Southerners know there's nothing better to wash down fried chicken than a tall glass of sweet tea. But what if you could infuse the flavor of tea directly into the meat? You can by soaking it in a brine, typically a mixture of salt dissolved in water. Keep the salt, but replace some or all of the liquid with sweet tea to give your fried chicken a flowery, slightly sweet taste, which compliments coating spices and herbs like cayenne, paprika, thyme, and oregano marvelously.

Fried chicken experts, whether they're a Chick-fil-A cook or a home chef, know that a quality brine gives you the juiciest fried chicken. Similar to marinades, they work by infusing meat with salt water, which imparts extra flavor, breaks down muscle fibers, and helps to dissolve connective tissue. This creates extra tenderness and flavor that you just can't mimic by adding extra salt to the breading, while preventing fried foods from drying out. But why settle for plain old water when you can spice things up a bit? 

The tannins in black tea add another layer of flavor to fried chicken while slightly tenderizing it, leaving you with top-tier, golden-brown deliciousness.
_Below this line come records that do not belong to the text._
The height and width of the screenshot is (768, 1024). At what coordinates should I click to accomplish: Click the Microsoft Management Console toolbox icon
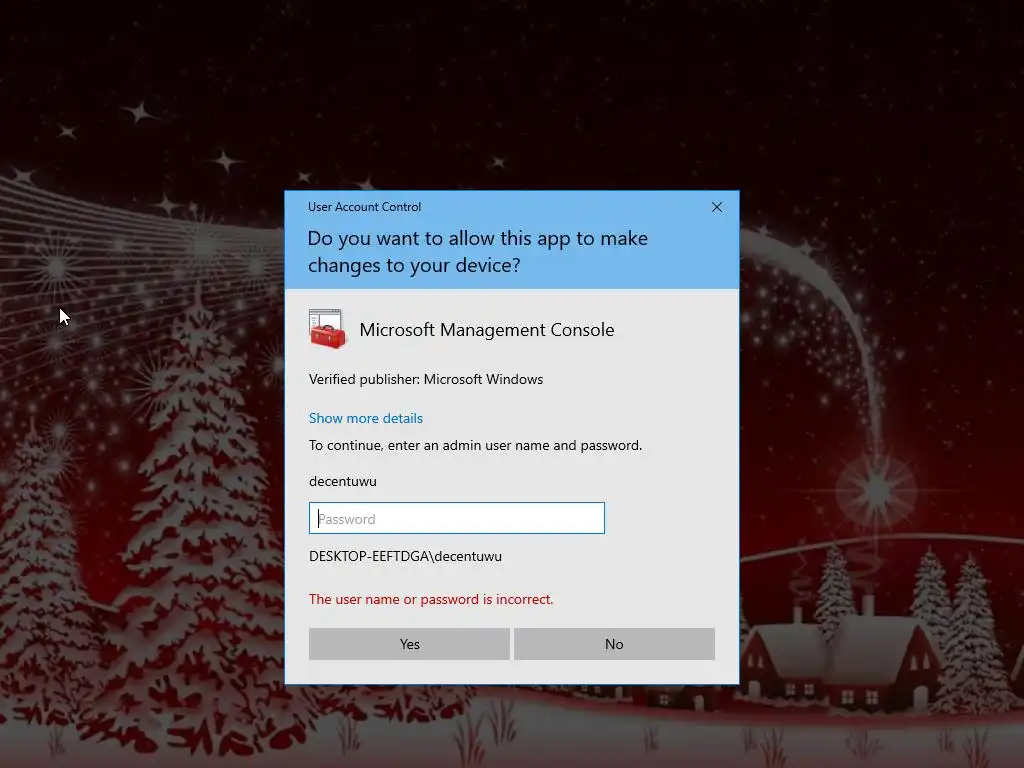327,329
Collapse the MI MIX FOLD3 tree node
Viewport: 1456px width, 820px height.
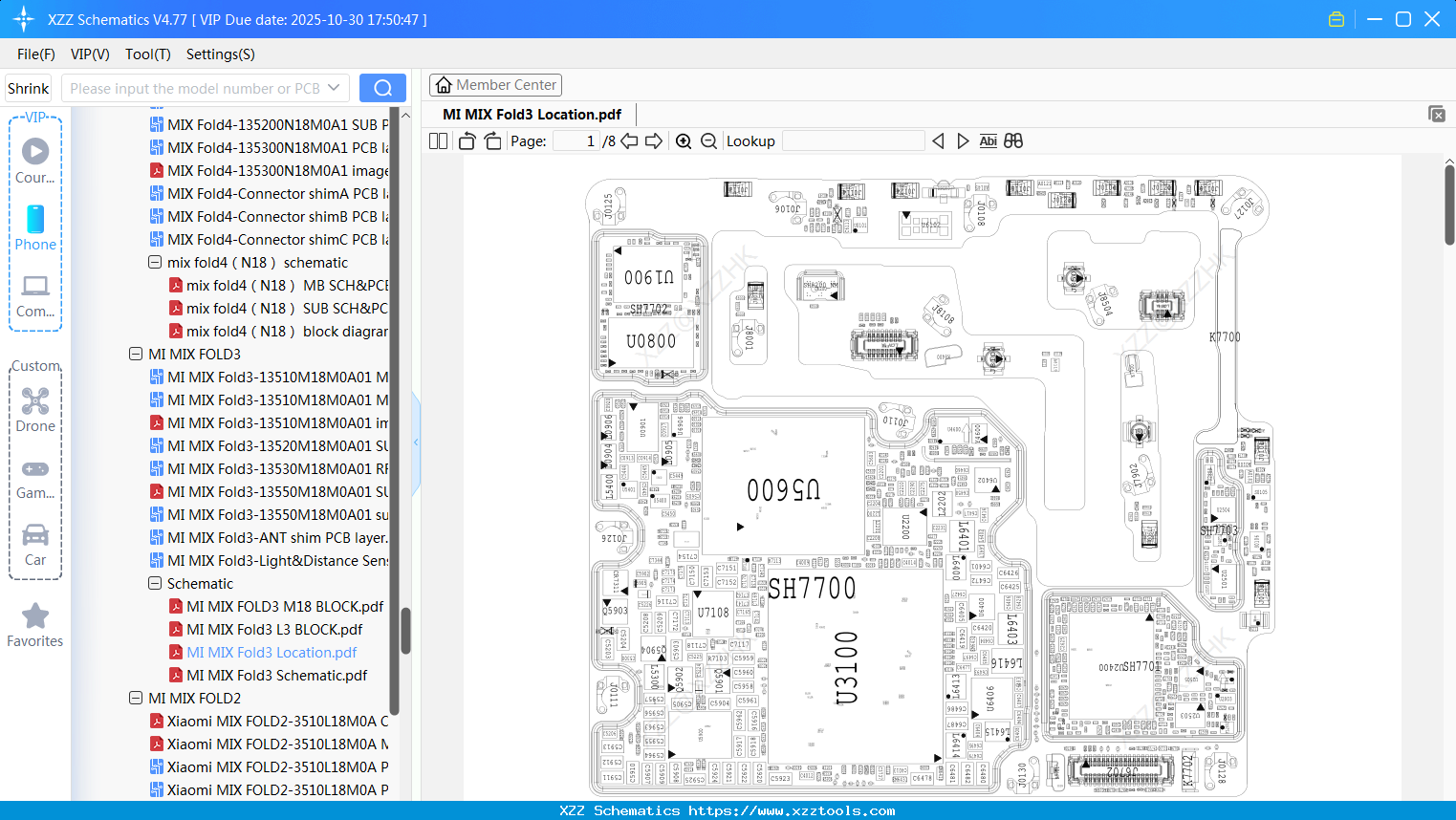(x=135, y=354)

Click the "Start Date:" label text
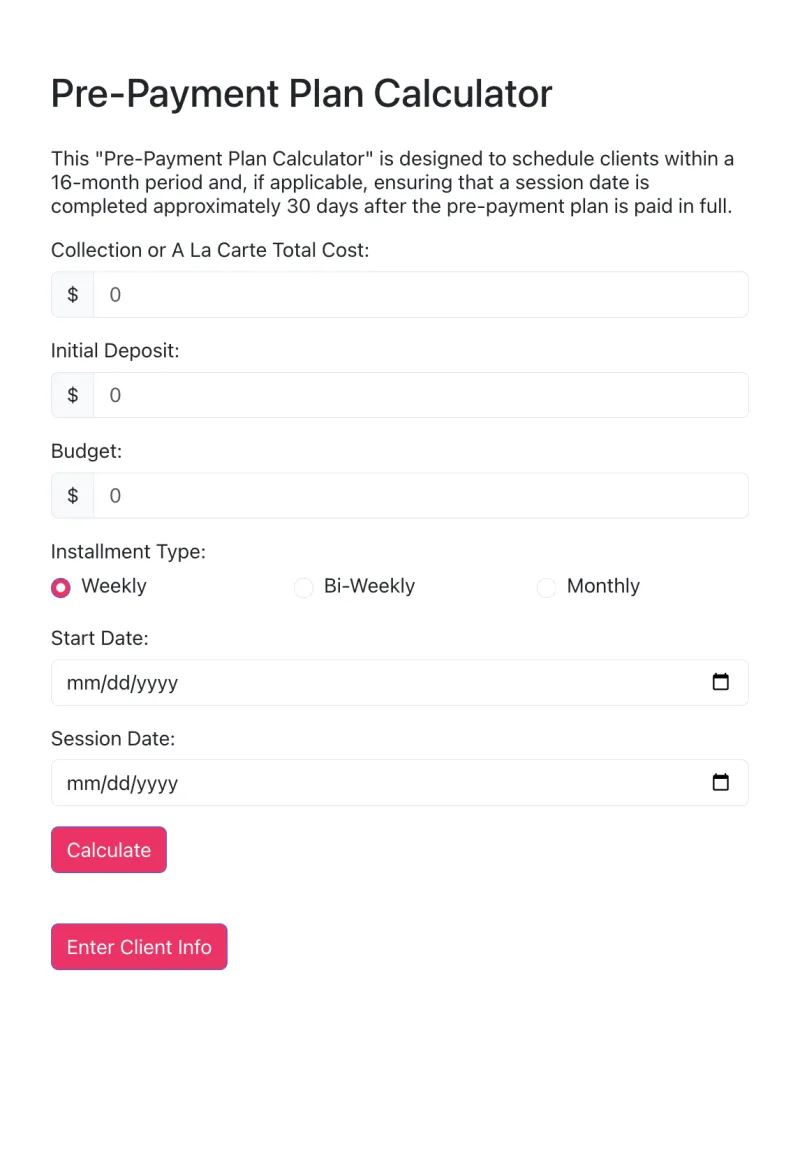99,638
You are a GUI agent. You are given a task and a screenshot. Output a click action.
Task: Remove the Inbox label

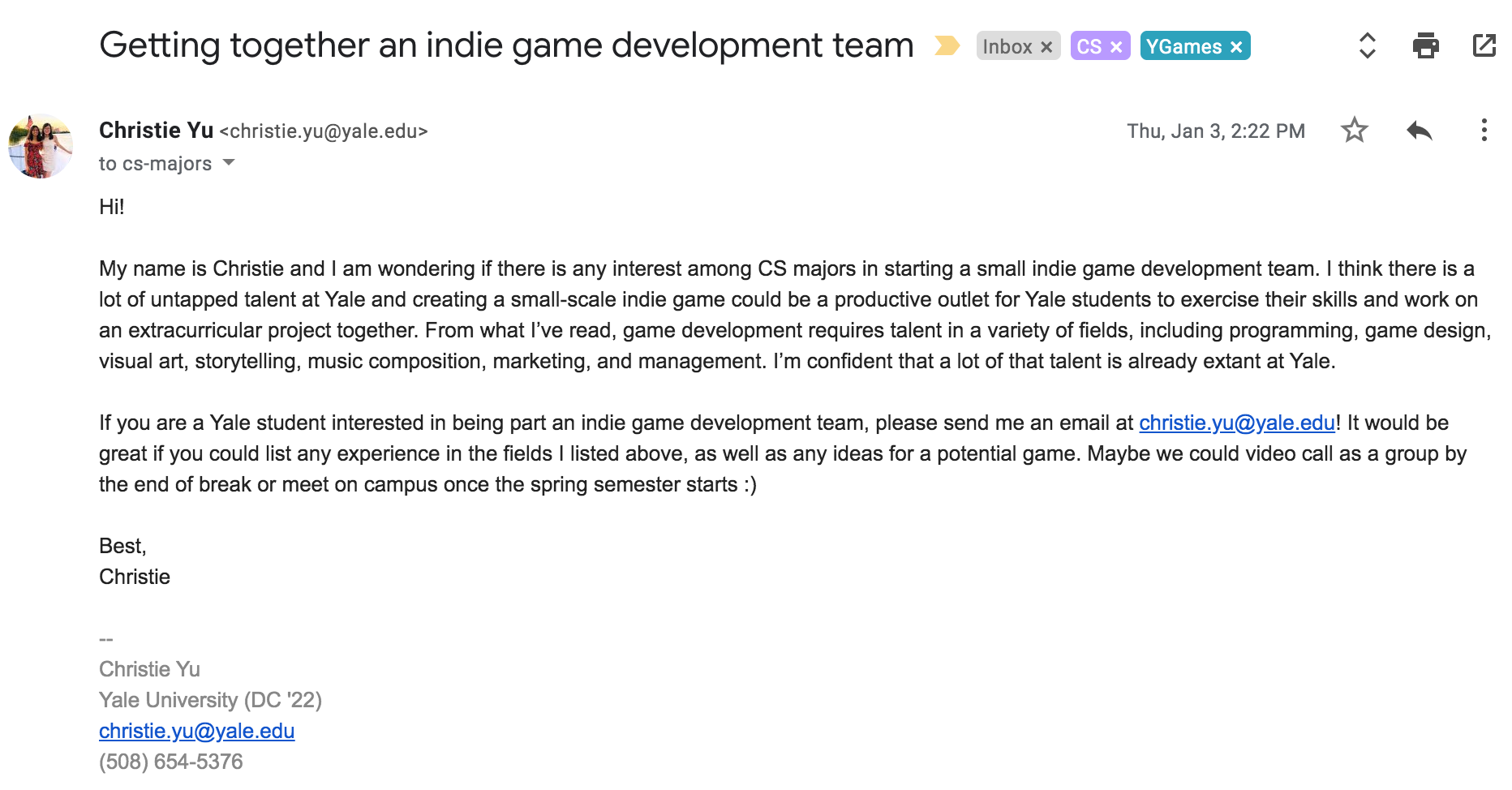(1046, 47)
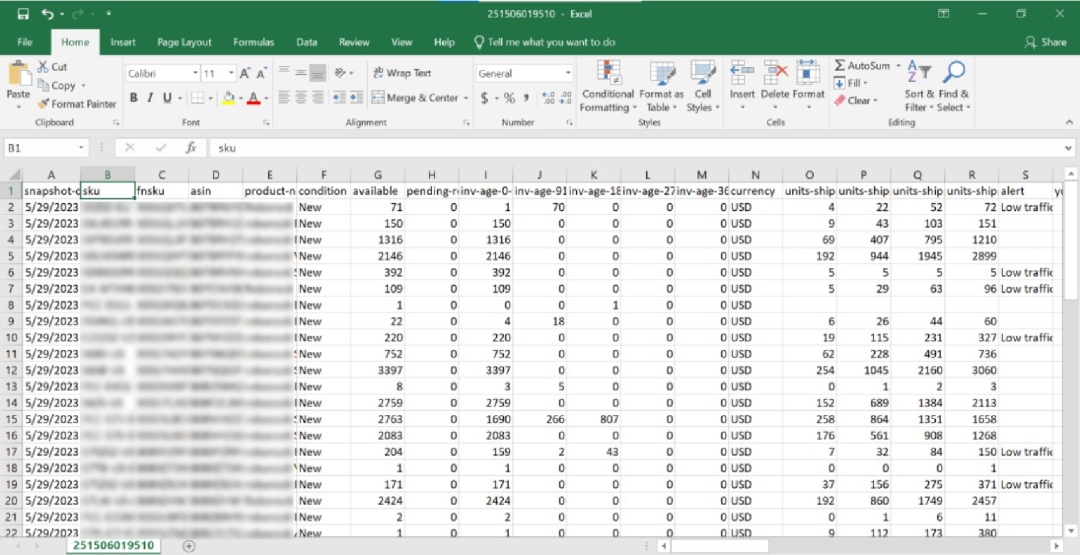Click the Insert Function fx icon

[191, 147]
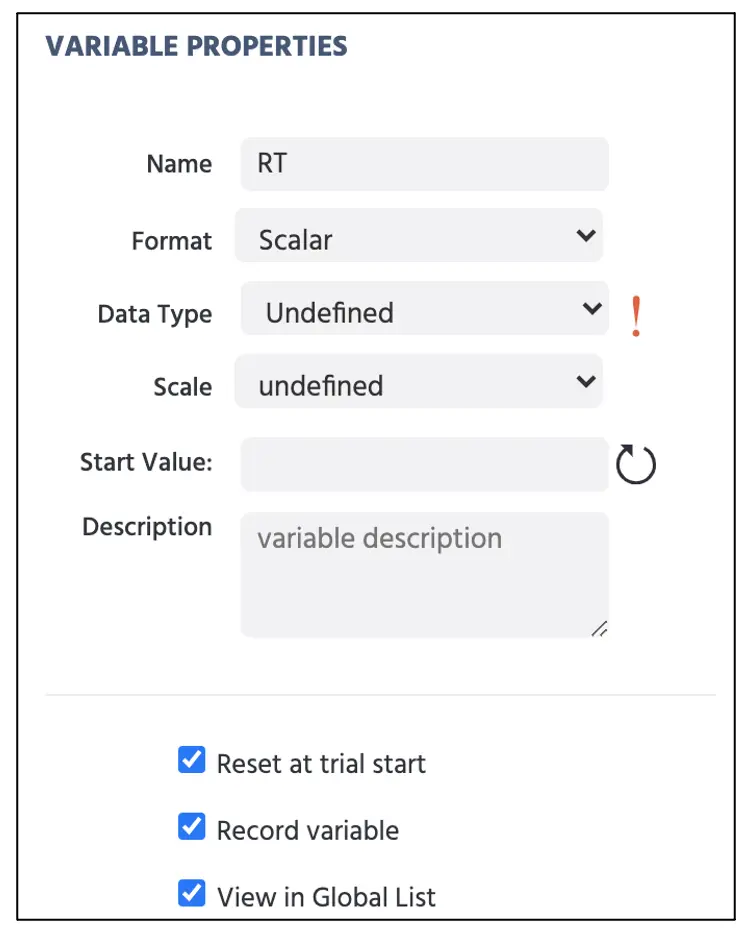Click inside the variable description text area
Image resolution: width=750 pixels, height=936 pixels.
[x=425, y=574]
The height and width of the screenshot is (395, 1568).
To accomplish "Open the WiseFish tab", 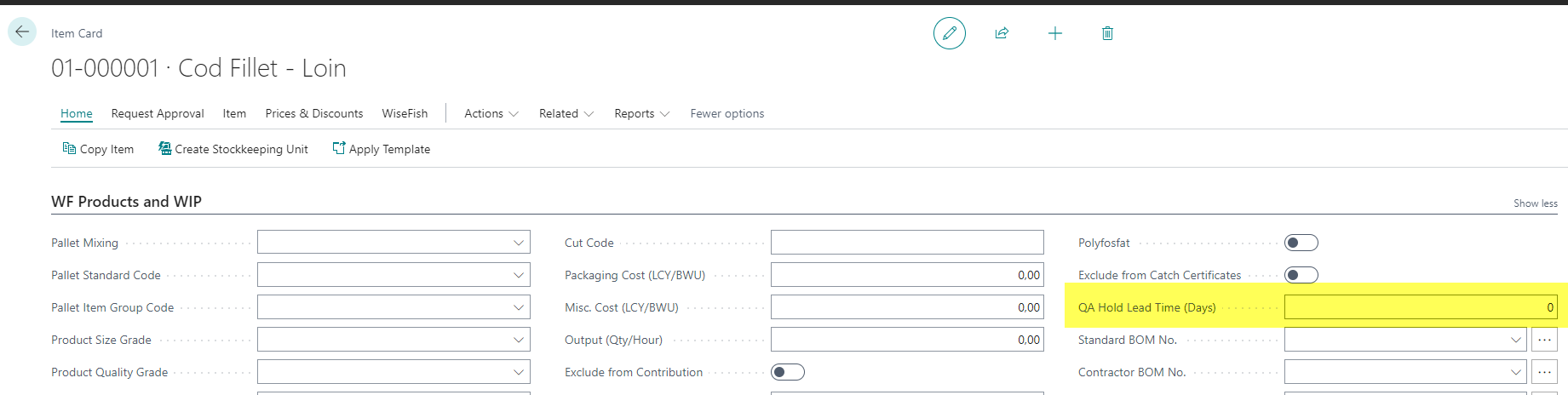I will click(x=405, y=113).
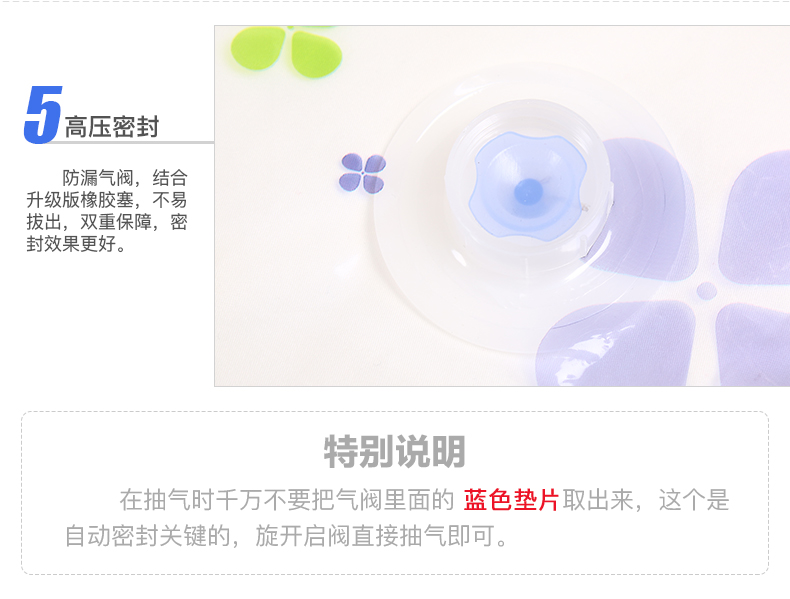Click the green clover leaves at top
Viewport: 790px width, 599px height.
pos(286,51)
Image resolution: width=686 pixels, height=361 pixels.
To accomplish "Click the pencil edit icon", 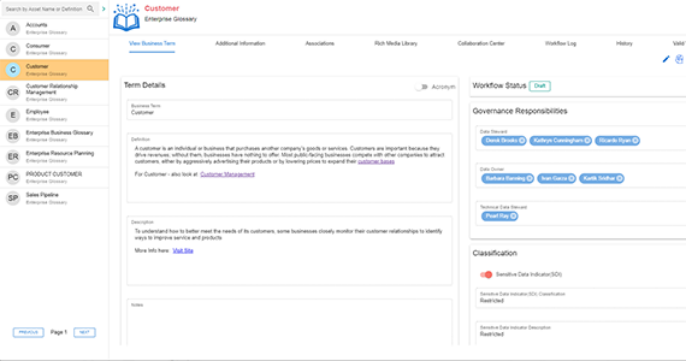I will [666, 59].
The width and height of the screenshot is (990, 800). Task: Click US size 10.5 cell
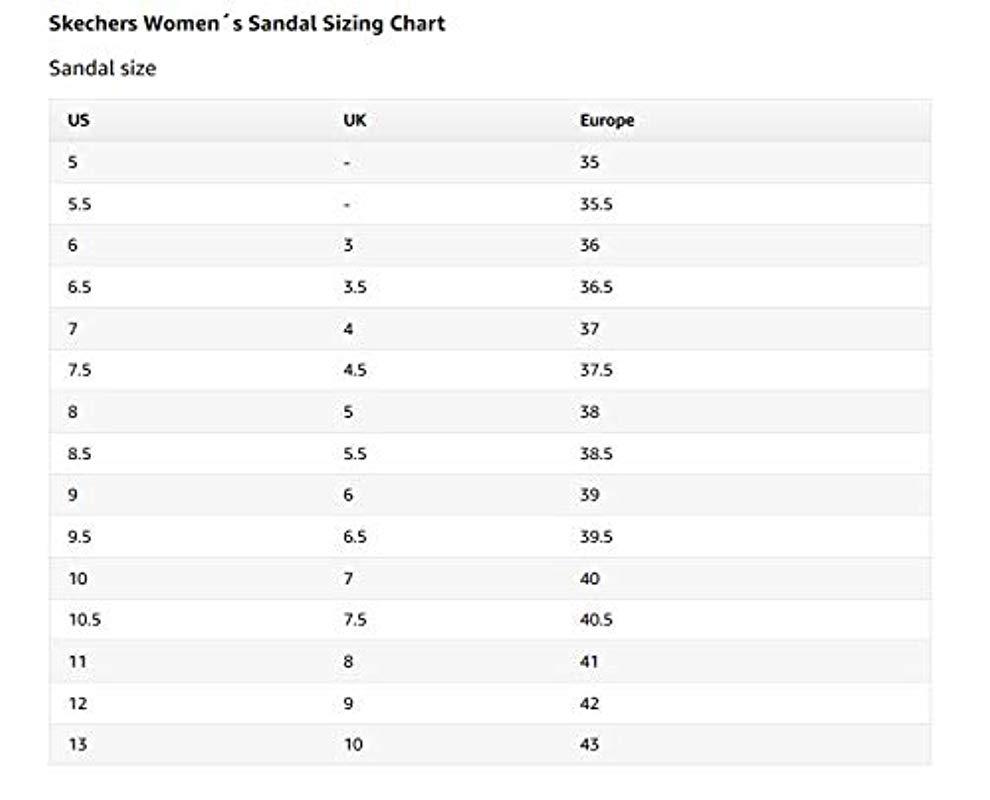click(84, 620)
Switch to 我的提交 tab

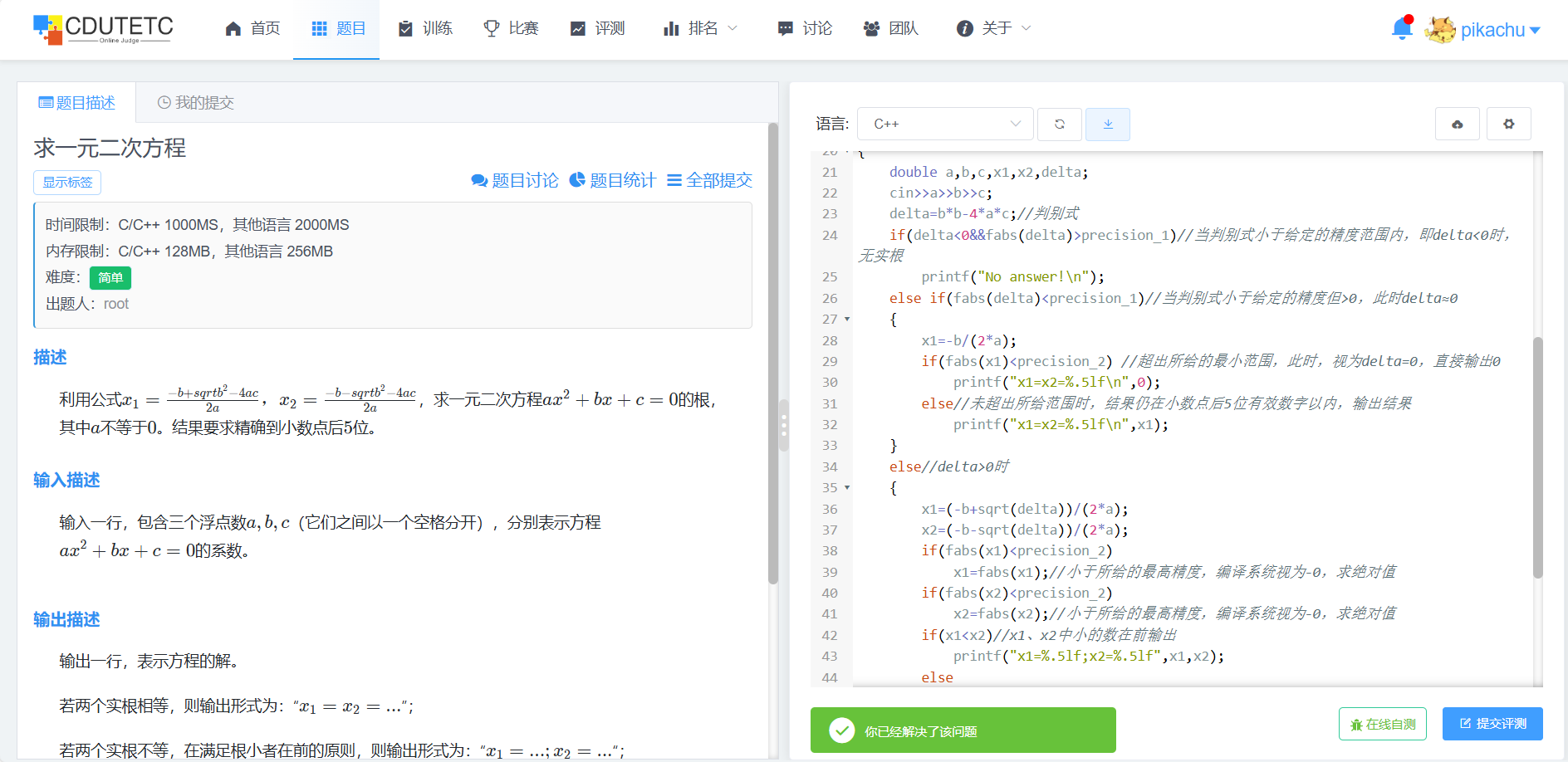196,103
Plus, deep-frying is a particularly masterful way to cook brined meats, because the hot oil does a great job at removing excess moisture that might cause sogginess. Read on for top tips for crafting your sweet tea brine and frying your chicken to perfection.

How to improve your fried chicken

Brining fried chicken in sweet tea is almost identical to brining it in water – just mix the brine, soak the meat in the fridge, and fry. Depending on your tastes, you can either dilute the tea with water, or make an extra-concentrated batch if you want some extra flavor. You don't need fancy tea for a brine, either. Store-bought bags of Lipton are perfectly well-suited for the task. For additional flavor, you can toast whole spices like mustard seed, peppercorns, or nutmeg in the same pot you prepare the brine in. Let the pot cool completely, add the brine, then soak your chicken.

Also, keep in mind that the sugar in sweet tea caramelizes as it's cooked. Fried chicken recipes often call for oil temperatures between 325 and 375 degrees Fahrenheit, and since extra sugar is in the mix, keep the temperature on the lower end to prevent the meat from burning.

Finally, for extra-crispy fried chicken, grab some vodka and add a dash to your batter. A touch of the neutral spirit and even a sprinkling of baking powder go a long way towards making crispy breading, without overwhelming the taste of your tea and spices. To guarantee the right texture for any fried food, ensure proper airflow when draining by laying it across a grate, rather than directly on top of paper towels. This keeps your coating dry while it cools without holding on to too much oil, which can make it limp and greasy.